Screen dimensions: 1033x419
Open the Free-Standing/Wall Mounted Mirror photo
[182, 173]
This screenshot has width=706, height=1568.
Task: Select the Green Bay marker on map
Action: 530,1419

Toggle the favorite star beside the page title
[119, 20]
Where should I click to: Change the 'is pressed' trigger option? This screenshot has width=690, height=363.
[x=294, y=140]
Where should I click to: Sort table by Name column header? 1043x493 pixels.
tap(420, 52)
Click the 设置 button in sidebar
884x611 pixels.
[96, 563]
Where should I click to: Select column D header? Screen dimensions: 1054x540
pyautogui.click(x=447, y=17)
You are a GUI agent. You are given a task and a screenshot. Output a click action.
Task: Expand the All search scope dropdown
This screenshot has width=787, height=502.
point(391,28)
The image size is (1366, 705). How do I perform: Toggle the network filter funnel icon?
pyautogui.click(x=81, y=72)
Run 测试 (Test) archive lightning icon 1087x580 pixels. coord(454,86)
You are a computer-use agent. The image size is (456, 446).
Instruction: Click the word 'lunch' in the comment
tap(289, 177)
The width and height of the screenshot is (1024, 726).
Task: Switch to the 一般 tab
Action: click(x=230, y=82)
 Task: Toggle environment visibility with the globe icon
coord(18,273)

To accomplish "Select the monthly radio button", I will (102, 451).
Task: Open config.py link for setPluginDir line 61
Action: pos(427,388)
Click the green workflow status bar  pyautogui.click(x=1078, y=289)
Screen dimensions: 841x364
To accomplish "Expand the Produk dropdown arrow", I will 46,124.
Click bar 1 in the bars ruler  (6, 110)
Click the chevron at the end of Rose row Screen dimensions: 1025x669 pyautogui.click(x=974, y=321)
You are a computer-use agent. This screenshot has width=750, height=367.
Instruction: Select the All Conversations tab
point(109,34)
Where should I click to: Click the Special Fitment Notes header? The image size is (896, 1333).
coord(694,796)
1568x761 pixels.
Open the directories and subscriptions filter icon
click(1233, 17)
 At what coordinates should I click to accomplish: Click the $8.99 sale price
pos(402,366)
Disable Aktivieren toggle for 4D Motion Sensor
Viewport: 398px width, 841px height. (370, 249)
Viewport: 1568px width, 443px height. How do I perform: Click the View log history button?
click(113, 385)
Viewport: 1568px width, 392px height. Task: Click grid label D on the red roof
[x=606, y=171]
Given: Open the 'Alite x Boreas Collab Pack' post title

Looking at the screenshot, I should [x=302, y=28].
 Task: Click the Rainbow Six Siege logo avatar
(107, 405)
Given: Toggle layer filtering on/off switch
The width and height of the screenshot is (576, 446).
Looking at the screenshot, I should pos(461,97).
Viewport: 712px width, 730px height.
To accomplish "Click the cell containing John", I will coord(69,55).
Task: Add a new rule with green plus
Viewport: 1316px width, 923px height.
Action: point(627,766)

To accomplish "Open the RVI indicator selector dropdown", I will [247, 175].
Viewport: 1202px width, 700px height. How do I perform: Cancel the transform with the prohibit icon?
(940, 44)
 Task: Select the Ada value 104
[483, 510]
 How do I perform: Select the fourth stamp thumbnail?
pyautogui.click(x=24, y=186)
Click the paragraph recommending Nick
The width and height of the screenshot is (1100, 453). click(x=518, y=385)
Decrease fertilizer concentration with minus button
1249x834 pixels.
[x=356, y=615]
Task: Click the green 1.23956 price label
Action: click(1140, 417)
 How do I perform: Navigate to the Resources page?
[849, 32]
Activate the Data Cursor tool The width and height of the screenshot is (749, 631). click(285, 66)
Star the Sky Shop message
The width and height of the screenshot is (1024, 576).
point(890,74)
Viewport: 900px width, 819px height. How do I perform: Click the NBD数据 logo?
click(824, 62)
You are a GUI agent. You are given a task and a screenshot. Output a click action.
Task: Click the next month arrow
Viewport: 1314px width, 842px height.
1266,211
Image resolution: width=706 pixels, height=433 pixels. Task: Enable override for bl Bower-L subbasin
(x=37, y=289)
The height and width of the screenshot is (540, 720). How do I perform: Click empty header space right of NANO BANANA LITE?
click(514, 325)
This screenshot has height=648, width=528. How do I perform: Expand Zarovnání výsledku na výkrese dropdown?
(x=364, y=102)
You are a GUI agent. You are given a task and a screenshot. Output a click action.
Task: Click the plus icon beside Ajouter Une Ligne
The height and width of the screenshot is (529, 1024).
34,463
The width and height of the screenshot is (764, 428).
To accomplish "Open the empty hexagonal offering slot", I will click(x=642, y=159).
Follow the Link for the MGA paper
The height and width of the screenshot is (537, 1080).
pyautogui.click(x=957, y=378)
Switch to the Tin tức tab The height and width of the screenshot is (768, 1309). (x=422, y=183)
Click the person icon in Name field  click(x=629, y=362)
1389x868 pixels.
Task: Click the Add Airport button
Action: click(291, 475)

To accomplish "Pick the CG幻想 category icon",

WHAT THE EXERCISE ASKS: Set down the entire listing once more, keeping every line exactly as it reads.

RESULT:
Screen dimensions: 1033x419
Open the Free-Standing/Wall Mounted Mirror photo
[182, 173]
This screenshot has width=706, height=1568.
Task: Select the Green Bay marker on map
Action: 530,1419

Toggle the favorite star beside the page title
[119, 20]
Where should I click to: Change the 'is pressed' trigger option? This screenshot has width=690, height=363.
[x=294, y=140]
Where should I click to: Sort table by Name column header? 1043x493 pixels.
tap(420, 52)
Click the 设置 button in sidebar
884x611 pixels.
[96, 563]
Where should I click to: Select column D header? Screen dimensions: 1054x540
pyautogui.click(x=447, y=17)
You are a GUI agent. You are given a task and a screenshot. Output a click action.
Task: Expand the All search scope dropdown
This screenshot has width=787, height=502.
point(391,28)
The image size is (1366, 705). How do I perform: Toggle the network filter funnel icon?
pyautogui.click(x=81, y=72)
Run 测试 (Test) archive lightning icon 1087x580 pixels. coord(454,86)
You are a computer-use agent. The image size is (456, 446).
Instruction: Click the word 'lunch' in the comment
tap(289, 177)
The width and height of the screenshot is (1024, 726).
Task: Switch to the 一般 tab
Action: click(x=230, y=82)
 Task: Toggle environment visibility with the globe icon
coord(18,273)

To accomplish "Select the monthly radio button", I will (102, 451).
Task: Open config.py link for setPluginDir line 61
Action: pos(427,388)
Click the green workflow status bar  pyautogui.click(x=1078, y=289)
Screen dimensions: 841x364
To accomplish "Expand the Produk dropdown arrow", I will 46,124.
Click bar 1 in the bars ruler  (6, 110)
Click the chevron at the end of Rose row Screen dimensions: 1025x669 pyautogui.click(x=974, y=321)
You are a computer-use agent. This screenshot has width=750, height=367.
Instruction: Select the All Conversations tab
point(109,34)
Where should I click to: Click the Special Fitment Notes header? The image size is (896, 1333).
coord(694,796)
1568x761 pixels.
Open the directories and subscriptions filter icon
click(1233, 17)
 At what coordinates should I click to accomplish: Click the $8.99 sale price
pos(402,366)
Disable Aktivieren toggle for 4D Motion Sensor
Viewport: 398px width, 841px height. (370, 249)
Viewport: 1568px width, 443px height. How do I perform: Click the View log history button?
click(113, 385)
Viewport: 1568px width, 392px height. Task: Click grid label D on the red roof
[x=606, y=171]
Given: Open the 'Alite x Boreas Collab Pack' post title

Looking at the screenshot, I should [x=302, y=28].
 Task: Click the Rainbow Six Siege logo avatar
(107, 405)
Given: Toggle layer filtering on/off switch
The width and height of the screenshot is (576, 446).
Looking at the screenshot, I should pos(461,97).
Viewport: 712px width, 730px height.
To accomplish "Click the cell containing John", I will coord(69,55).
Task: Add a new rule with green plus
Viewport: 1316px width, 923px height.
Action: point(627,766)

To accomplish "Open the RVI indicator selector dropdown", I will [247, 175].
Viewport: 1202px width, 700px height. How do I perform: Cancel the transform with the prohibit icon?
(940, 44)
 Task: Select the Ada value 104
[483, 510]
 How do I perform: Select the fourth stamp thumbnail?
pyautogui.click(x=24, y=186)
Click the paragraph recommending Nick
The width and height of the screenshot is (1100, 453). click(x=518, y=385)
Decrease fertilizer concentration with minus button
1249x834 pixels.
[x=356, y=615]
Task: Click the green 1.23956 price label
Action: click(1140, 417)
 How do I perform: Navigate to the Resources page?
[849, 32]
Activate the Data Cursor tool The width and height of the screenshot is (749, 631). click(285, 66)
Star the Sky Shop message
The width and height of the screenshot is (1024, 576).
point(890,74)
Viewport: 900px width, 819px height. How do I perform: Click the NBD数据 logo?
click(824, 62)
You are a GUI agent. You are given a task and a screenshot. Output a click action.
Task: Click the next month arrow
Viewport: 1314px width, 842px height.
1266,211
Image resolution: width=706 pixels, height=433 pixels. Task: Enable override for bl Bower-L subbasin
(x=37, y=289)
The height and width of the screenshot is (540, 720). How do I perform: Click empty header space right of NANO BANANA LITE?
click(514, 325)
This screenshot has height=648, width=528. How do I perform: Expand Zarovnání výsledku na výkrese dropdown?
(x=364, y=102)
You are a GUI agent. You are given a task and a screenshot. Output a click action.
Task: Click the plus icon beside Ajouter Une Ligne
The height and width of the screenshot is (529, 1024).
34,463
The width and height of the screenshot is (764, 428).
To accomplish "Open the empty hexagonal offering slot", I will click(x=642, y=159).
Follow the Link for the MGA paper
The height and width of the screenshot is (537, 1080).
pyautogui.click(x=957, y=378)
Switch to the Tin tức tab The height and width of the screenshot is (768, 1309). (x=422, y=183)
Click the person icon in Name field  click(x=629, y=362)
1389x868 pixels.
Task: Click the Add Airport button
Action: click(291, 475)

To accomplish "Pick the CG幻想 category icon",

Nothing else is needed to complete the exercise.